[Passage provided]:
━━━━━━━━━━━━━━━━━━━━━━━━━━━━━━

Cheng is an NRA News Commentator where he provides his opinions and commentary on a variety of issues. He also tours Bass Pro Shops across the country interacting with customers; shooting in Multi-Gun, USPSA, IDPA, and IPSC competitions, and working with the National Rifle Association of America and National Shooting Sports Foundation on promoting the shooting sport. Cheng is a Lifetime member of the National Rifle Association and is an NRA Certified Pistol, Rifle, and Shotgun Instructor.

Cheng's book "Shoot to Win" reveals how he trained to win Top Shot, as well as how he empowers himself to succeed in life. Cheng is a Staff Writer for The Firearm Blog where he writes about firearms and gear in his post-Top Shot experiences.

Cheng was featured in the Second Amendment documentary Assaulted: Civil Rights Under Fire (2013) alongside Ted Nugent and Ice-T. He was on 13 episodes of Top Shot Season 4, and was a special guest on the premiere and season finale of Top Shot Season 5: All-Stars.

Cheng is an inspirational public speaker, represented by The Harry Walker Agency.

Cheng's website and blog is at TopShotChris.com. His future career plans include running for public office.

Cheng produces a web series called Top Shot Chris Cheng that airs on CarbonTV.

━━━━━━━━━━━━━━━━━━━━━━━━━━━━━━

[Supplied information]:
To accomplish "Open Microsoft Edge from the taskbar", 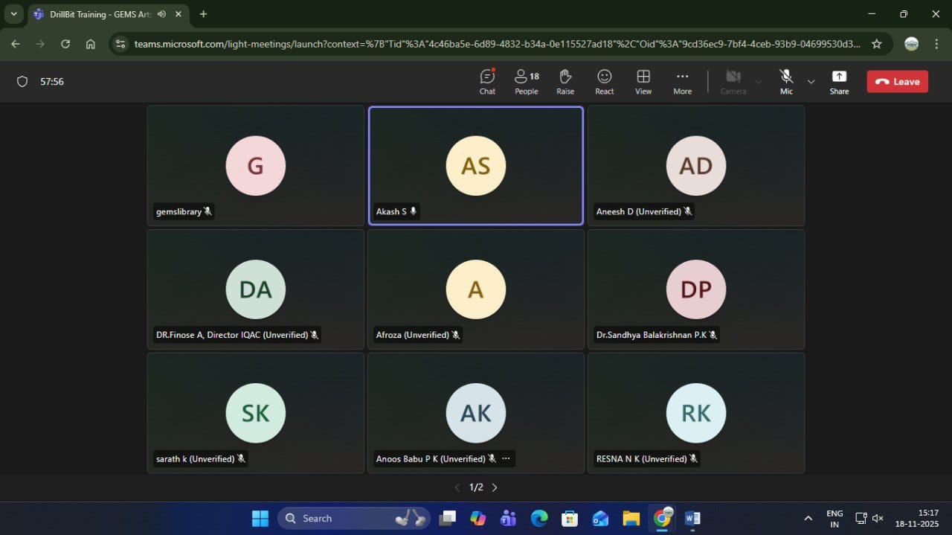I will tap(538, 518).
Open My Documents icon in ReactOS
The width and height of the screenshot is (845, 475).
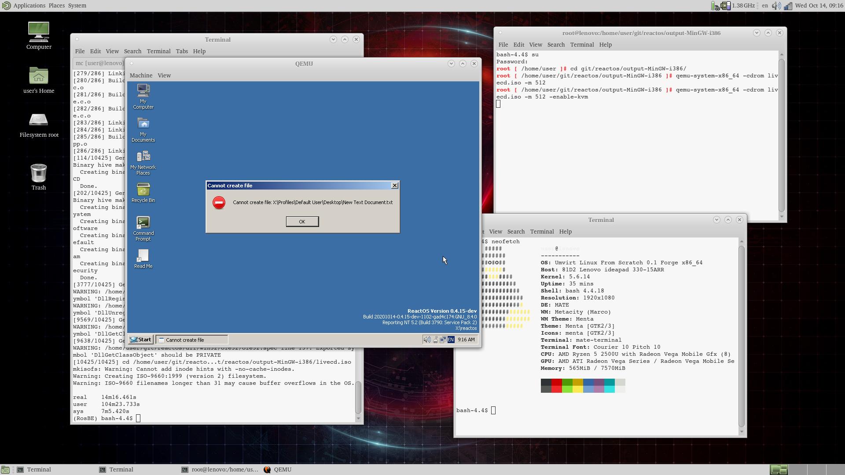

━━━━━━━━━━━━━━━━━━━━━━━━━━━━━━

[Directions]: List every shooting competition format that the Chris Cheng profile says he competes in. Rely only on the Chris Cheng profile; the listing plays no part.

[Task solution]: Multi-Gun, USPSA, IDPA, IPSC